Sumbat Kebocoran Devisa US$150 Miliar, Presiden Prabowo Bentuk Badan Ekspor Khusus dan Tunjuk BUMN Jadi Eksportir Tunggal
Baca dalam 60 detik
- Stop Praktik Ilegal: Pemerintah membidik potensi pemulihan pendapatan negara sebesar US$150 miliar per tahun dengan memberantas penambangan liar, perkebunan ilegal, serta manipulasi faktur ekspor.
- Monopoli Strategis BUMN: Melalui Peraturan Pemerintah terbaru, BUMN resmi ditunjuk sebagai eksportir tunggal untuk komoditas utama seperti minyak sawit, batubara, dan ferroalloy.
- Pengetatan Devisa: Kebijakan ini dirancang sebagai instrumen pengawasan ketat guna mengakhiri modus kejahatan finansial seperti over-invoicing, under-invoicing, hingga penggelapan devisa hasil ekspor.

Presiden Prabowo Subianto secara resmi mengumumkan reformasi fundamental pada sektor perdagangan internasional dengan merancang pembentukan badan ekspor sumber daya alam (SDA).
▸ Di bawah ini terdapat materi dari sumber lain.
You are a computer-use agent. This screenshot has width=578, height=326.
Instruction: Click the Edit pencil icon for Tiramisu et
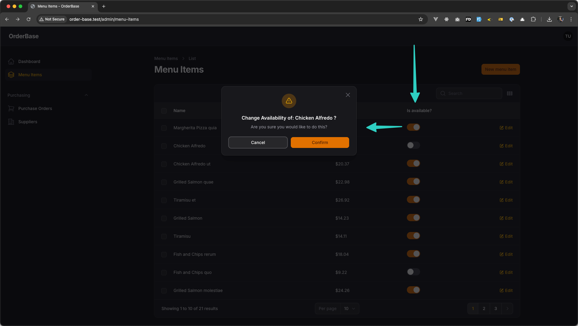(x=502, y=200)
Langkah berani ini diambil guna menyumbat kebocoran pendapatan negara hingga US$150 miliar per tahun akibat maraknya ekspor ilegal dan manipulasi keuangan sistemik oleh oknum korporasi.
Dalam sidang pleno penyampaian Kerangka Kerja Makroekonomi dan Prinsip Kebijakan Fiskal (KEM-PPKF) pemerintah tahun 2027 di Jakarta, Presiden menyoroti bagaimana taktik curang seperti over-invoicing dan under-invoicing telah menggerus hak fiskal negara. Kehadiran regulasi baru berupa Peraturan Pemerintah tentang Pengelolaan Ekspor Komoditas SDA bertindak sebagai intervensi langsung untuk menghentikan pelarian modal keluar negeri (*capital flight*) dan memastikan devisa kembali ke kas domestik.
Penyebab Utama Kebocoran & Solusi Pemerintah
- Manipulasi Faktur: Praktik ketidaksesuaian nilai pelaporan ekspor demi menghindari kewajiban pajak.
- Eksploitasi Liar: Operasional masif perkebunan sawit dan wilayah pertambangan tanpa izin resmi.
- Sistem Agen Tunggal: Kewajiban penjualan komoditas utama melalui BUMN yang ditunjuk khusus.
- Optimalisasi Pendapatan: Rekonsiliasi data untuk menggenjot penerimaan pajak dan royalti secara presisi.
Inti dari *update* regulasi ini adalah perubahan struktur niaga, di mana korporasi pelat merah akan bertindak sebagai pintu keluar tunggal (*single exporter*) bagi komoditas strategis nasional. Mekanisme ini mewajibkan seluruh transaksi keuangan ekspor disalurkan terlebih dahulu melalui BUMN terunjuk, sebelum nantinya diteruskan kepada perusahaan pengelola lapangan. Pendekatan ini dinilai mampu memperketat pengawasan aliran dana dan memberantas kejahatan penggelapan devisa hasil ekspor secara signifikan.
| Sektor Komoditas Wajib BUMN | Fokus Pengawasan Proteksi | Target Dampak Finansial |
|---|---|---|
| Minyak Sawit (CPO) | Pemberantasan perkebunan ilegal & kepatuhan DHE | Penghematan US$150 Miliar / Tahun |
| Batubara | Audit kuota produksi & pencegahan manipulasi harga | |
| Ferroalloy (Hilirisasi Logam) | Verifikasi nilai tambah ekspor produk turunan |
Memproyeksikan tata kelola perdagangan masa depan, kebijakan penunjukan eksportir tunggal ini diperkirakan akan memicu reposisi besar-besaran bagi pelaku bisnis swasta dalam rantai pasok nasional. Kendati regulasi ini berpotensi menuai tantangan teknis dalam hal kapasitas logistik BUMN, konsistensi pelaksanaannya diproyeksikan mampu memperkuat ketahanan fiskal Indonesia menghadapi volatilitas ekonomi global. Keberhasilan restrukturisasi ini akan menjadi tolok ukur utama bagi efektivitas target pertumbuhan ekonomi nasional di tahun-tahun mendatang.